橘
次の日の朝、橘は自分のiPodに真田からメールがきていることを確認した。
「おっと!!」
そこには、TOTOの名刺の写真が添付されている。真田と同じように、名前と店の両方がTOTOだったことに驚いたがこれは大きな収穫だった。ただ、その情報の見返りはかなりサナの身が危なくなったと、メールには書いてあった。そのことについては真田に頑張ってもらうしかないが、橘としてもこの事案に関してもはや自分と真田だけではとても手に負えないことを薄々感じていた。
(いよいよ、あいつに相談いなきゃいけない日がくるとは…な)
橘が新たに相談しようと頭に浮かんだ人物は、山本といった。
山本はいわゆる東大出のエリート中のエリートで現在、警視庁に所属している。大学生の頃にバイト先で知り合ったのだが、なぜか二人はウマがあった。もともと山本は明るい性格で誰とでもうまく付き合うが、橘にいたってはとある話題で考え方が一致していたため、週に2回ほど飲んでいる間柄だ。だがここ2年くらいで山本は猛烈に仕事が忙しくなり、なかなか会うことが難しくなっていた。
橘は、とりあえず山本にメールを入れた。
特に内容は、久しぶりに飲もうとだけ書いた。本当はTOTOや謎の「R.E」のことを書きたかったがなにか嫌な予感がしたためやめておいた。橘のこういうカンは、よく当たる。
「返事は…気長に待つか…」
橘は、とりあえず真田からもらった情報…その名刺の住所に行ってみることにした。大急ぎでシャワーを浴び着替え、赤坂見附の駅へむかう。
最近は、事務所に泊まり込む日々が続いている。家は、横浜にあるが最近は帰ってしない。事務所はアパートタイプなので生活には困らないが、さすがに家が恋しくなってきた。今週の土日は帰ろうと決めている。
橘がここまで真田に協力するのにはいろいろ訳がある。
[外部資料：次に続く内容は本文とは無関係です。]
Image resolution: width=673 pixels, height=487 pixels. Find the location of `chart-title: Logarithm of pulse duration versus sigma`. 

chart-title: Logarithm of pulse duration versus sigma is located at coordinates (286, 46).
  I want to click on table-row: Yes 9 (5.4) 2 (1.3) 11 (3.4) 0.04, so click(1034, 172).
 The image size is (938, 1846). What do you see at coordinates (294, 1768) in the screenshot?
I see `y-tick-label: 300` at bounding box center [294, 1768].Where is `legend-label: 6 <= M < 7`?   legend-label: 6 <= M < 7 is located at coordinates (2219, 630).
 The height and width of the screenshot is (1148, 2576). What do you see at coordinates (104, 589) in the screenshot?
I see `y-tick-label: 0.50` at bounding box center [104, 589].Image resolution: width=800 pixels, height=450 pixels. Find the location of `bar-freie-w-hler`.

もちろん、仕事でお世話になっていることもあるが、なにより「R.E」のリアル・アイというワードが橘をひきつける。もちろん未だ、それがなんなのか見当もつかないが「アイ」がもし「EYE」なら日本語に直すと「目」となる。
リアル・アイがもし「目」を意味付けられていたなら、それは長年、橘が調べてきたものに…山本と大学時代に話していたことが現実に現れてきたことになる。
「全てを見通す、目」
橘は小さく呟いた。
20分ほどで、橘は新宿についた。さっそく、人をかき分けながら東口へと進む。ここは駅ビル内で、大学生とおぼしき多くの若者が往来している。
橘は地図に沿って、東口地下改札を出てまっすぐ進み、階段をのぼって地上に出る。左にいくとスタジオアルタがあるがそこを右に行き、突き当りがその名刺の住所だった。
かるく見渡したり、看板を確認したが「TOTO」というは予想どおり見当たらない。仕方なく橘は、じっくり調べることにした。